**GIVEN ENTRIES:**

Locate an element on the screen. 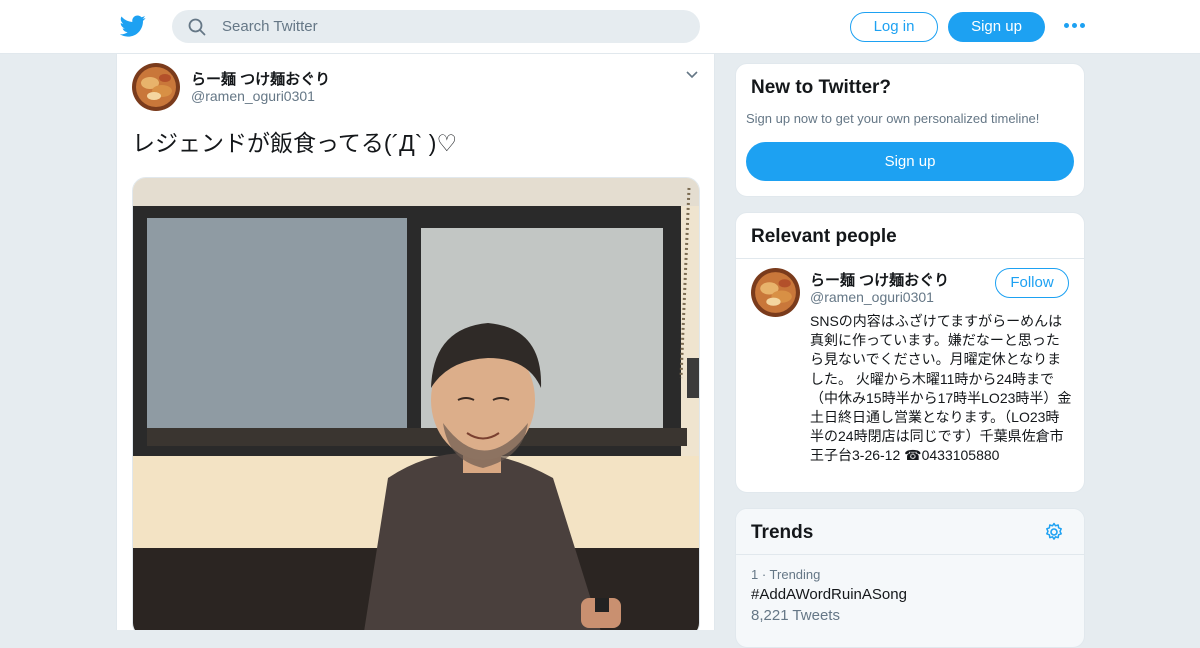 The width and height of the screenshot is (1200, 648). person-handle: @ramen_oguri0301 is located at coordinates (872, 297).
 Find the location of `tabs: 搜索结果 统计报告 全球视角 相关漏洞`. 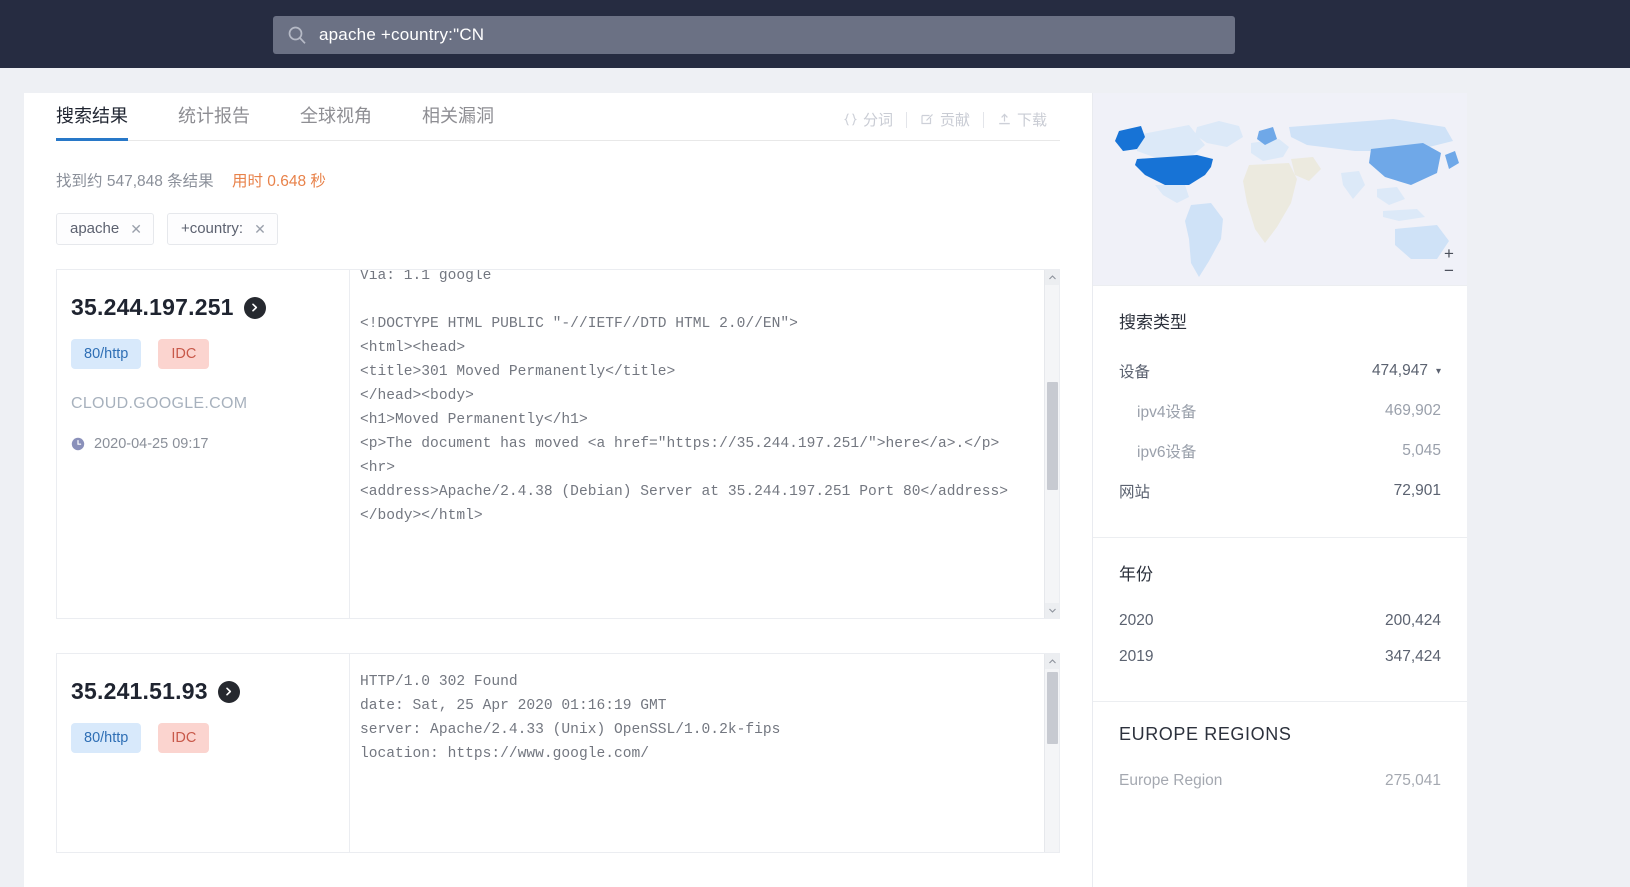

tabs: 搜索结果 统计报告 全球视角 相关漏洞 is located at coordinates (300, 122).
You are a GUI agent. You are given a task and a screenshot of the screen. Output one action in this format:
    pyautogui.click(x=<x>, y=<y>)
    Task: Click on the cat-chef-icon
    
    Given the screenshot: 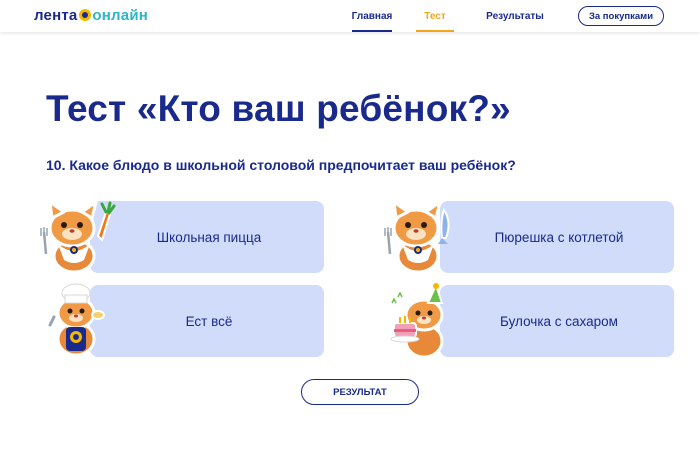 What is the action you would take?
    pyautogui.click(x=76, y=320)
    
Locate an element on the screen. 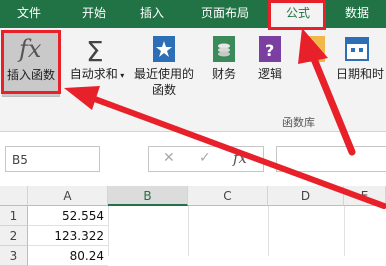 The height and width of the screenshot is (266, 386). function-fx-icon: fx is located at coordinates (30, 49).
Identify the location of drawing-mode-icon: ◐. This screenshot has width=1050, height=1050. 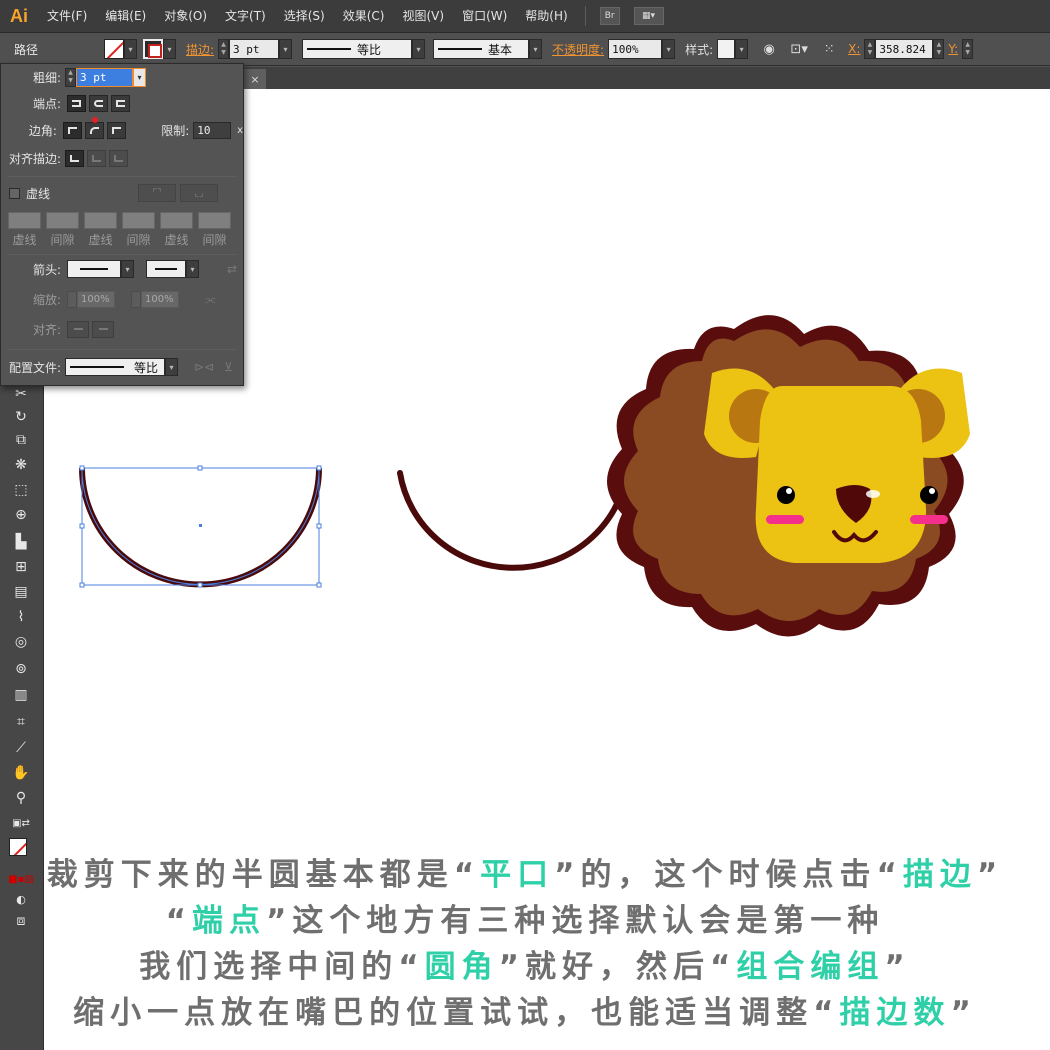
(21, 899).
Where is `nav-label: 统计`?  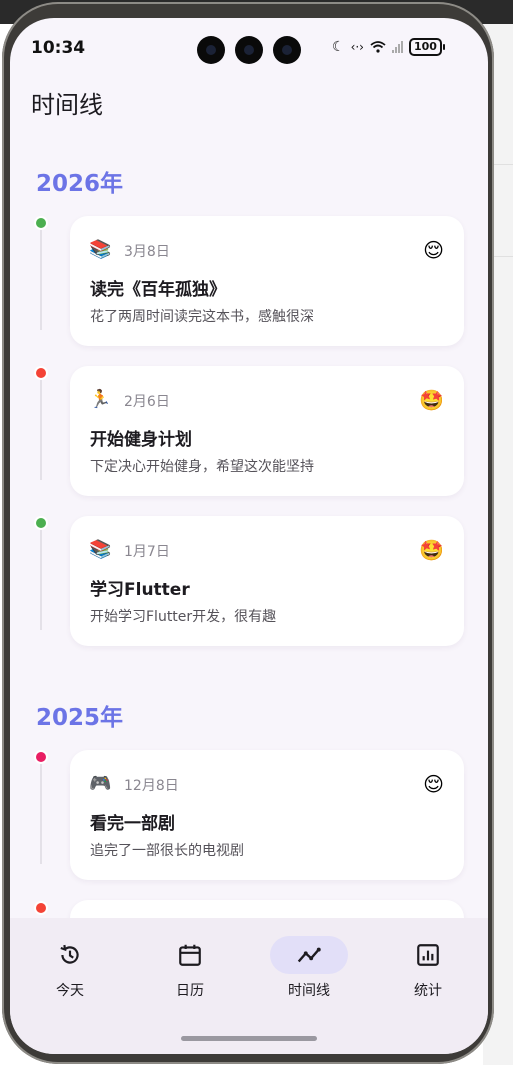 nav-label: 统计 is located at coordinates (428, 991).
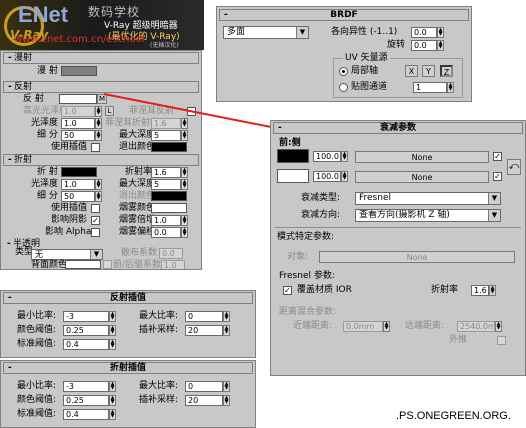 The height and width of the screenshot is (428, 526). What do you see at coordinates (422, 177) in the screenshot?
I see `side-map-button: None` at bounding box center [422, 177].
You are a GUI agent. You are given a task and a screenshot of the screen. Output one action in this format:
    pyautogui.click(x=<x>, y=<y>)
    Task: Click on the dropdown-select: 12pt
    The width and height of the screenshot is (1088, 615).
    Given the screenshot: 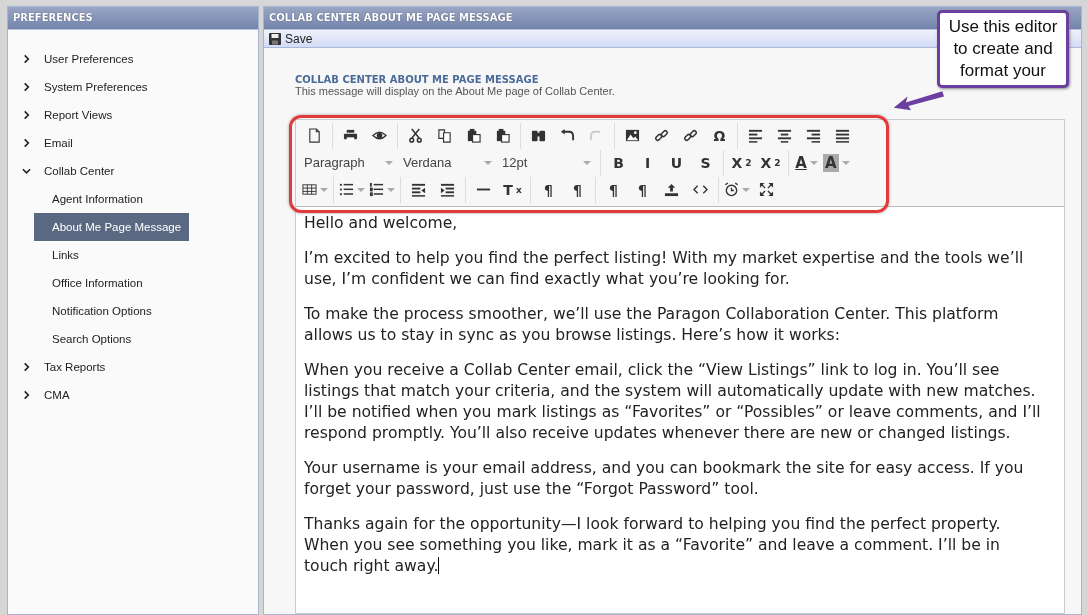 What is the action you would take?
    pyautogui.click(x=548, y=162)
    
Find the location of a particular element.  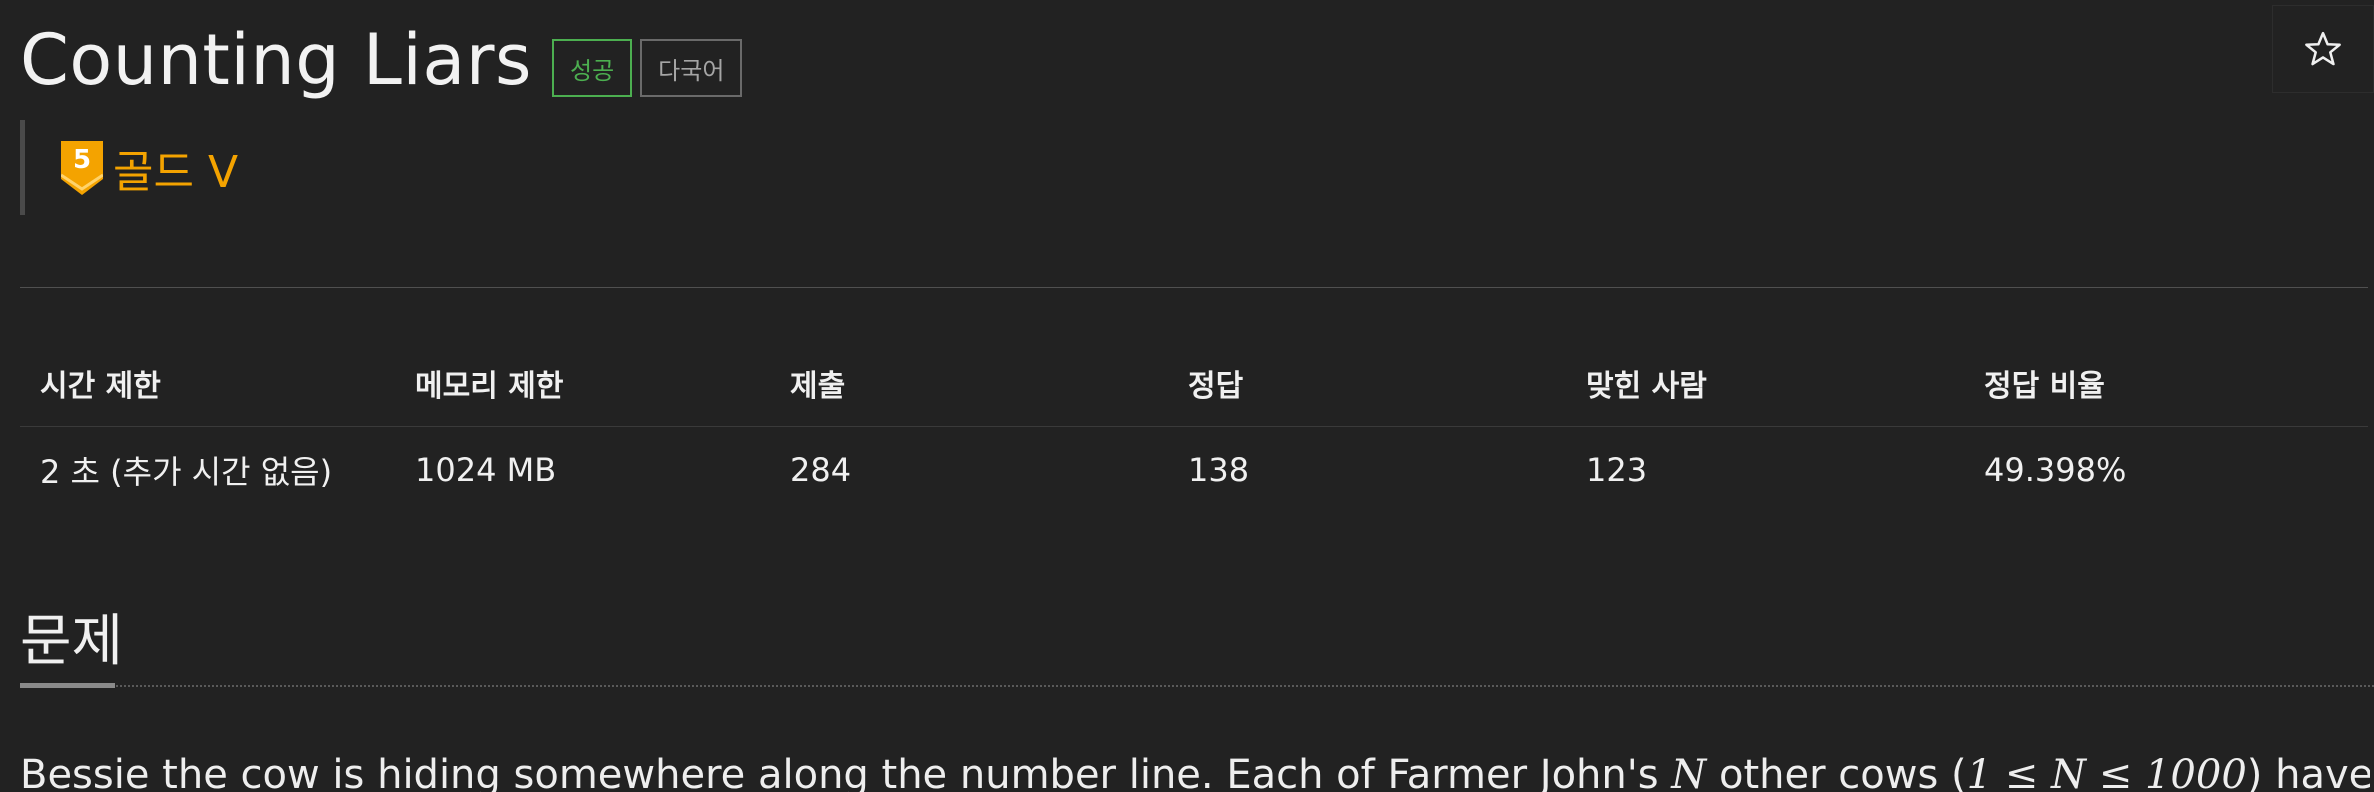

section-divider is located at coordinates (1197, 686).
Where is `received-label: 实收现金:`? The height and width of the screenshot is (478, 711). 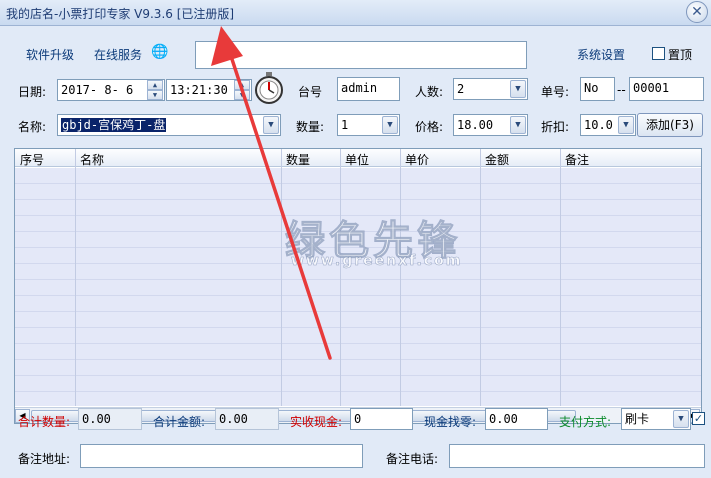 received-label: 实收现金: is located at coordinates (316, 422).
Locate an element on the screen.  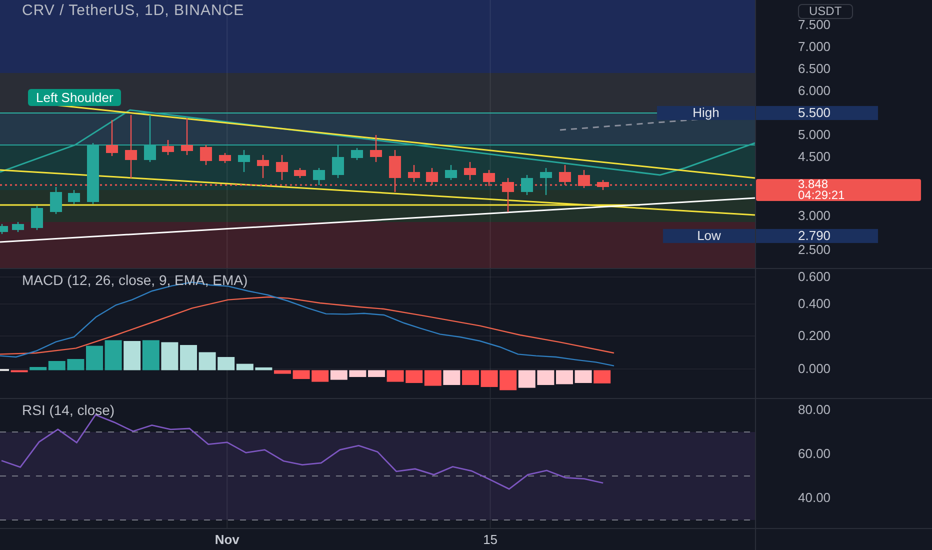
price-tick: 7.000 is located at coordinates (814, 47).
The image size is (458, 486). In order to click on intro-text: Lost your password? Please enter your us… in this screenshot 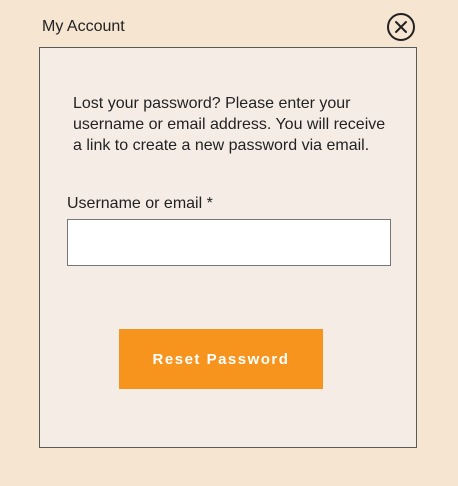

**EXERCISE OBJECTIVE:**
How many lines in the items above contain the string "pyautogui"? Case counts; reply with the number only.

**RESULT:**
4